Dans cette nouvelle, qui raconte l'histoire de la femme d'un grand d'Espagne qui veut se venger après la terrible mort de son amant sous ses yeux, les couleurs tirent vers le rouge, l'ocre, le jaune. Notre invitée entend montrer “ce que l'histoire peut dire de la littérature”, en soulignant que le texte de Barbey offre un fin feuilletage temporel, et dit quelque chose d'un passé qui parvient jusqu'à nous. Ce passé, c'est celui des pratiques sociales et des usages en vigueur à l'époque de Barbey, notamment en ce qui concerne l'histoire de la prostitution. On assiste à la création d'un topos littéraire, depuis “La Fille aux yeux d'or” de Balzac, présente en creux dans le texte aurevillien, jusqu'à la “Nana” de Zola. La complexité de la temporalité à l’œuvre chez Barbey se cristallise dans l'image d'un mystérieux bronze ancien, qui rappelle également l'histoire des images licencieuses...

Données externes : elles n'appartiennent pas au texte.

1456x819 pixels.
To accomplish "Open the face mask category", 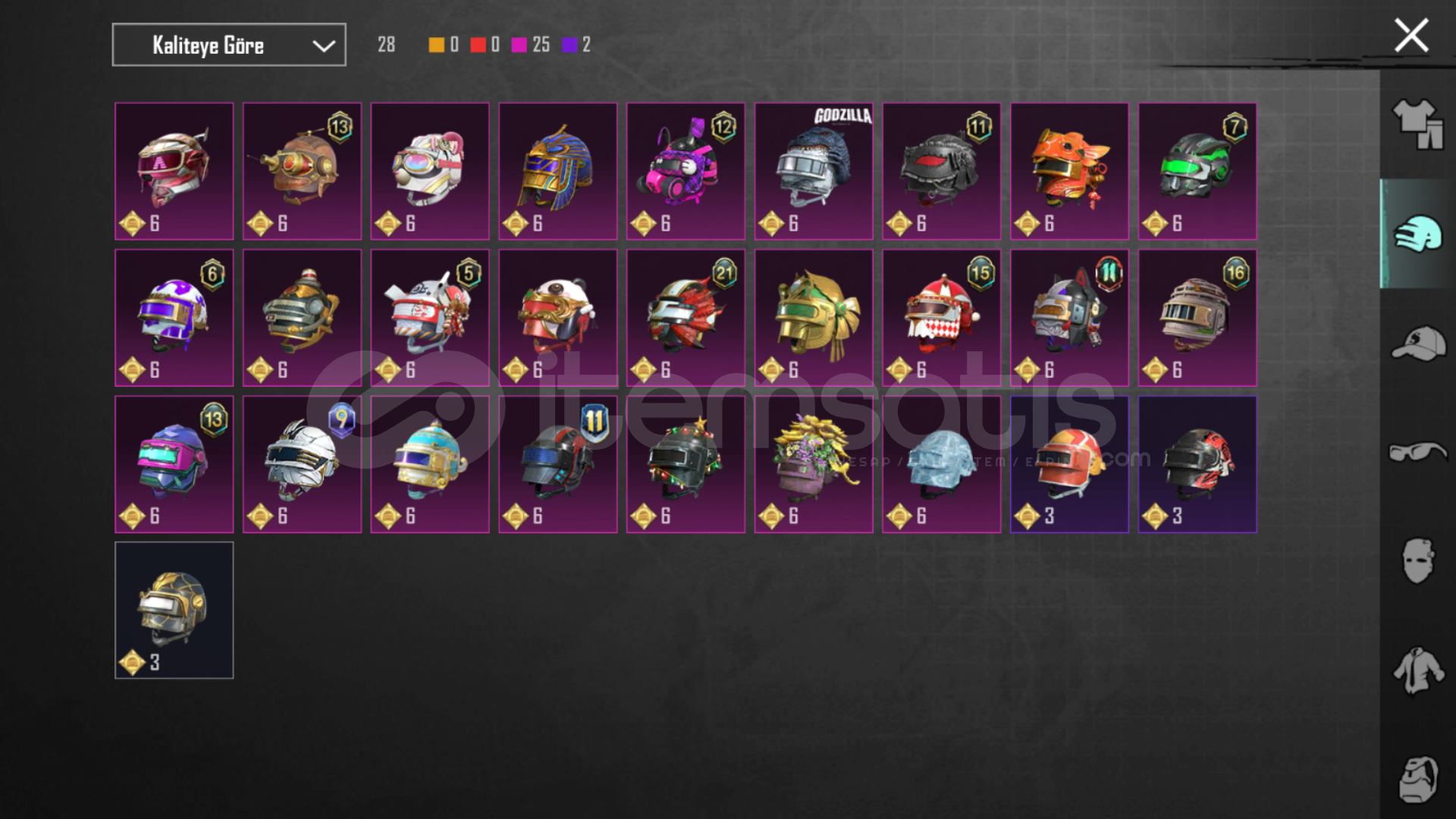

Il faut aussi garder en tête le vers baudelairien, qui nous dit dans le poème “Le Cygne”, au détour d'une promenade parisienne, que :
« Le vieux Paris n'est plus (la forme d'une ville
Change plus vite, hélas ! que le cœur d'un mortel) »
La géographie parisienne porte l'empreinte silencieuse, le coup de “griffe” des grands travaux haussmanniens et la construction en creux d'une mémoire. À travers “La vengeance d'une femme”, l'on perçoit ainsi la construction d'une écriture romanesque lue au prisme des bouleversements historiques que connaît Barbey lui-même.
Jacques Bonnaffé termine cette semaine par un écho à Du Bellay, avec le recueil “Sans adresse” de Pierre Vinclair, qui propose des sonnets autour de l'exil du poète.
MUSIQUE GÉNÉRIQUE : “Panama”, de The Avener (Capitol) fin : “Dwaal”, de Holy Stays (Something in Construction)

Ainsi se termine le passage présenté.